Weitere Verbesserungen sieht Fenninger in der Aufstockung der Hausbesuche durch diplomiertes Personal sowie in der Unterstützung pflegender Angehöriger durch bis zu 10 kostenlose Angehörigengespräche.
Verbesserung der Arbeitsbedingungen einzig langfristige Lösung
Insgesamt zeigten sich betroffene Berufsgruppen nach Verkündung des Pflegepakets II enttäuscht. Es fehle dringend an Maßnahmen, welche die Arbeitsbedingungen verbessern. Nach Volkshilfe Österreich braucht es die Investition von mehr Steuergeld in die Pflege, um den Pflegenotstand zu lösen. Mehr Geld bedeute vor allem, attraktivere Arbeitsbedingungen und damit mehr Menschen für Pflege- und Betreuungsberufe zu interessieren.
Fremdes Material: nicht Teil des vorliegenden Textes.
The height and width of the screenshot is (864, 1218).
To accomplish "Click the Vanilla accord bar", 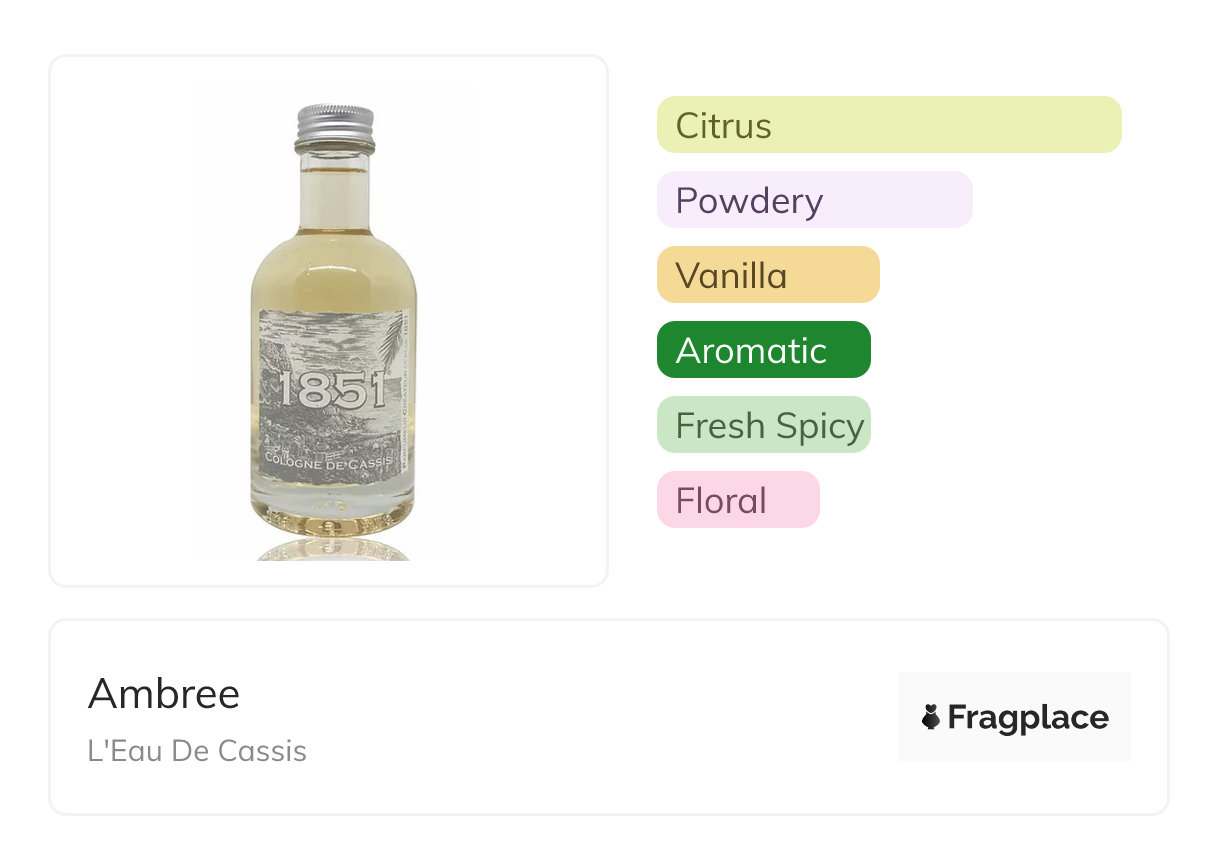I will 767,275.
Im internationalen Vergleich gibt Österreich nur 1,9% des BIP für Pflege aus, vergleichbare Länder wie Dänemark 2,5% und die Niederlande sogar 3,5%. (Quelle: BMASGK 2019 „Zukünftige Finanzierung der Langzeitpflege“)
Quellen:
Pflegereform Teil II – Die 18 Maßnahmen im Überblick
https://www.sozialministerium.at/Themen/Pflege/Pflegereform.html
Volkshilfe Österreich via OTS | 24.05.2023
Volkshilfe zu Pflege-Maßnahmenpaket: Wichtige nächste Schritte der Pflegeversorgung
https://www.ots.at/presseaussendung/OTS_20230524_OTS0141
ÖGB via OTS | 24.05.2023
ÖGB-Reischl zu Pflegereform: Immer noch keine wesentlichen Verbesserungen bei den Arbeitsbedingungen.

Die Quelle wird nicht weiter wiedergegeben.